August 19th, 2024 No comments

Harris/Walz Democrats Have An Opportunity To Follow FDR’s Lead

President Biden delivers the keynote address tonight to start the Democratic Party’s convention in Chicago.

The ghosts and many echoes of Chicago ’68 (see:The Ghost of Hubert Humphrey Is Stalking Kamala Harris have gotten the attention of even The NY Times (see: When Chaos Came To Chicago”).

Since unfortunately I can’t be out in the streets with the protesters, I thought I’d offer moderate thoughts on a far different history, a timely focus on what FDR once described as “The Choice before Us” in his famous 1938 “Message To Congress On Curbing Monopolies”:

Examination of methods of conducting and controlling private enterprise which keep it from furnishing jobs or income or opportunity for one-third of the population is long overdue on the part of those who sincerely want to preserve the system of private enterprise for profit.

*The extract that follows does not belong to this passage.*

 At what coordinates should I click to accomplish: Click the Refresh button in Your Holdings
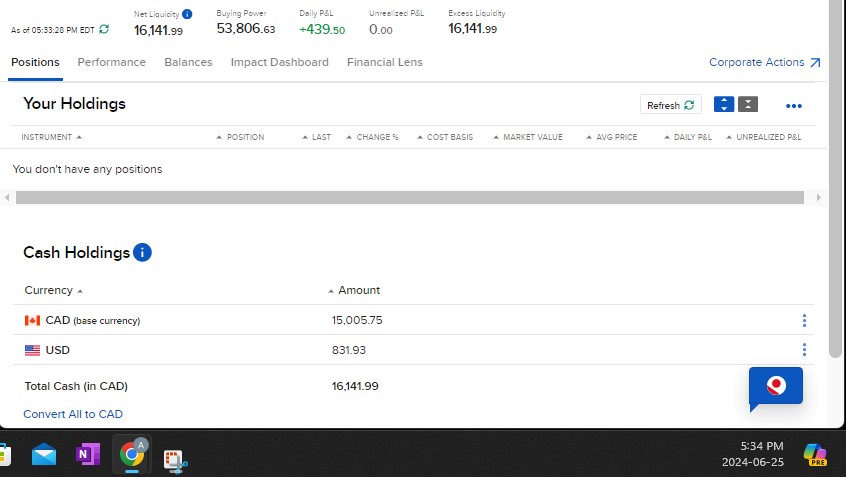(x=670, y=105)
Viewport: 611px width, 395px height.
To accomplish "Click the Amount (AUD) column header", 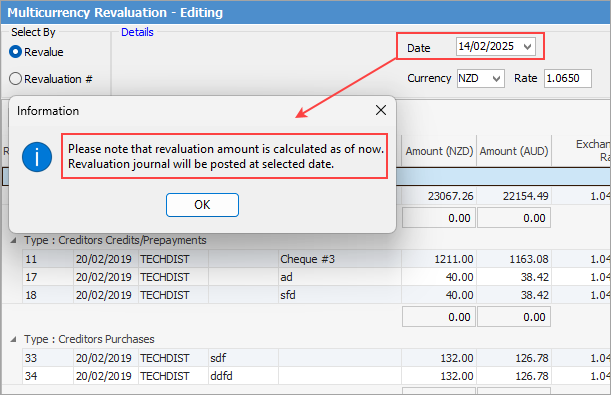I will coord(514,151).
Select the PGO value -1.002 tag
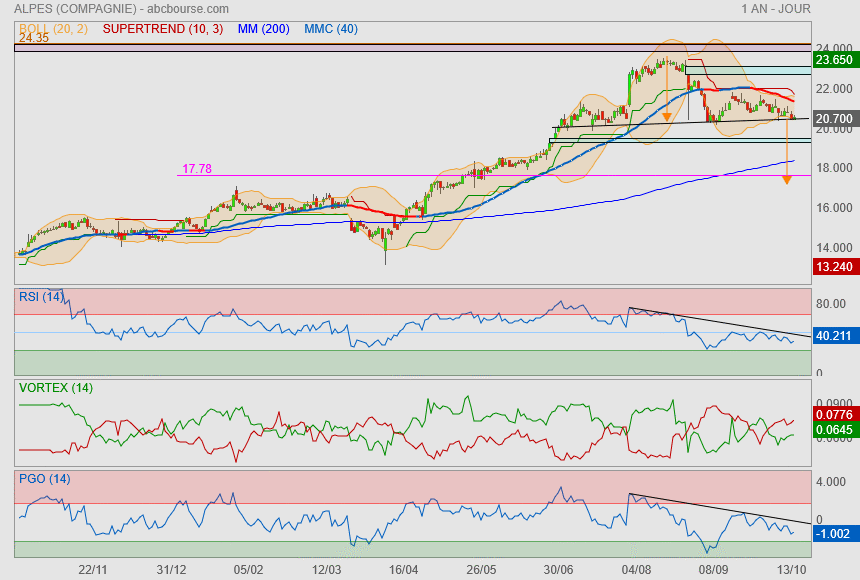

No people, least of all a democratic people, will be content to go without work or to accept some standard of living which obviously and woefully falls short of their capacity to produce. No people, least of all a people with our traditions of personal liberty, will endure the slow erosion of opportunity for the common man, the oppressive sense of helplessness under the domination of a few, which are overshadowing our whole economic life. …

The power of a few to manage the economic life of the nation must be diffused among the many or be transferred to the public and its democratically responsible government. If prices are to be managed and administered, if the nation’s business is to be allotted by plan and not by competition, that power should not be vested in any private group or cartel, however benevolent its professions profess to be.

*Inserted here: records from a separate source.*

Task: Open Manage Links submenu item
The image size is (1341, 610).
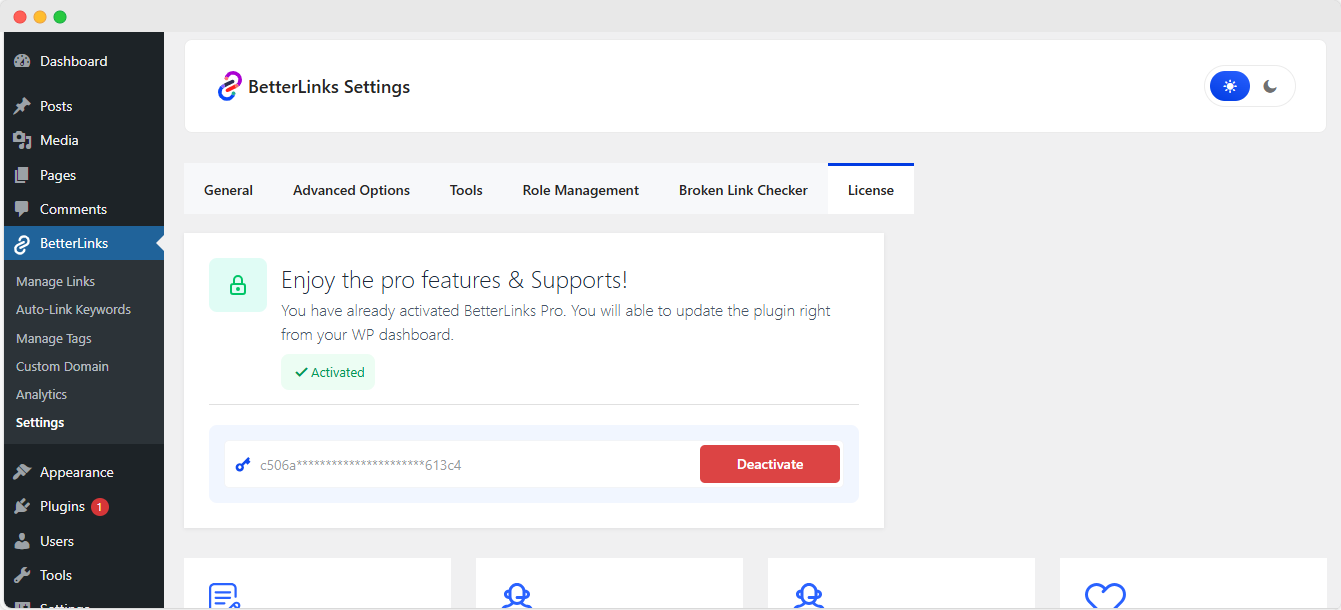Action: point(56,282)
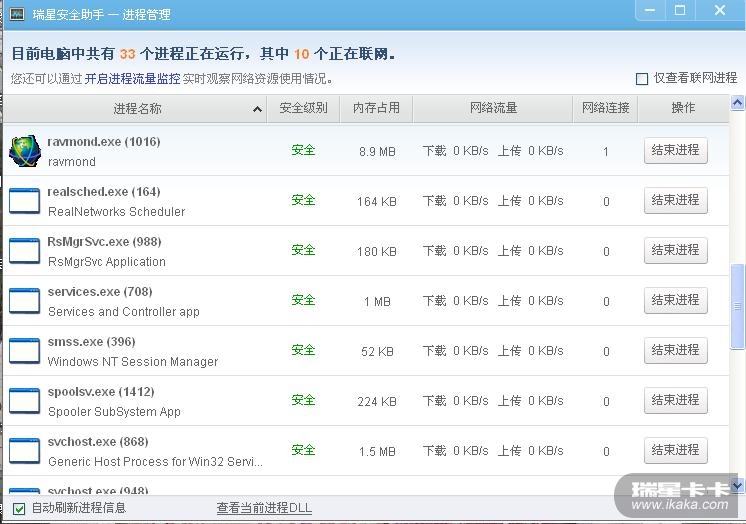This screenshot has height=524, width=746.
Task: Click the ravmond.exe globe process icon
Action: [24, 151]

FDR was no Socialist – he was seeking modest reforms to preserve capitalism and to derail political revolution.

Although today’s economic conditions and abuses of power of corporations and monopoly are as bad and in many ways worse than those FDR faced in 1938,  I strongly doubt we’ll hear anything like that from Biden tonight.

FDR framed the issue and source of the problem in his first paragraph: the threat of fascism:

The first truth is that the liberty of a democracy is not safe if the people tolerate the growth of private power to a point where it becomes stronger than their democratic state itself. That, in its essence, is Fascism—ownership of Government by an individual, by a group, or by any other controlling private power.

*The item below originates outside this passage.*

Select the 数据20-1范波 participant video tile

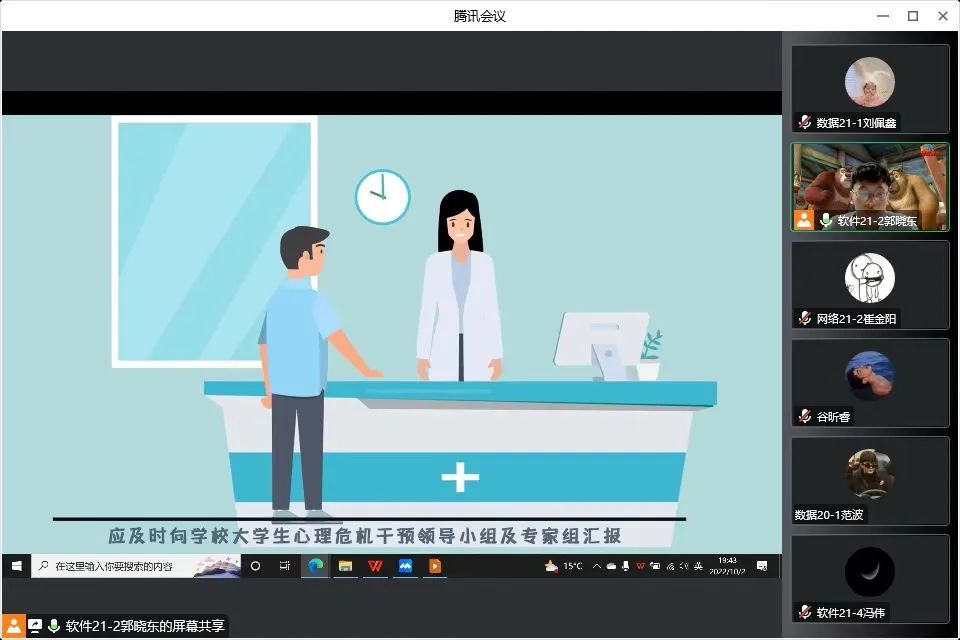870,480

Today, we face not only the economic power of corporations FDR described.

Today, corporate power has expanded to entrench an Oligarchy that has bought Congress and the Supreme Court, controls the media and cultural institutions – who distribute propaganda – and are financing and stoking culture wars and Christian Nationalists with strong fascistic cultural and political tendencies.

They form the Trump base. They are not right wing Populists. They are fascists.

I urge folks to read the entirety of FDR’s message to Congress and consider the policy and program he set forth: (topical bullets from the address):

  • THE GROWING CONCENTRATION OF ECONOMIC POWER.
  • FINANCIAL CONTROL OVER INDUSTRY
  • THE DECLINE OF COMPETITION AND ITS EFFECTS ON EMPLOYMENT
  • COMPETITION DOES NOT MEAN EXPLOITATION
  • A PROGRAM

FDR tied his program reforms not to a European Socialists program, but to American traditions:

No man of good faith will misinterpret these proposals. They derive from the oldest American traditions. Concentration of economic power in the few and the resulting unemployment of labor and capital are inescapable problems for a modern “private enterprise” democracy. I do not believe that we are so lacking in stability that we shall lose faith in our own way of living just because we seek to find out how to make that way of living work more effectively. …

It is a program whose basic purpose is to stop the progress of collectivism in business and turn business back to the democratic competitive order.

And that sure sounds like an effective rebuttal to Trump’s delusional attacks on the Democrats as “Communists” and “Socialists”.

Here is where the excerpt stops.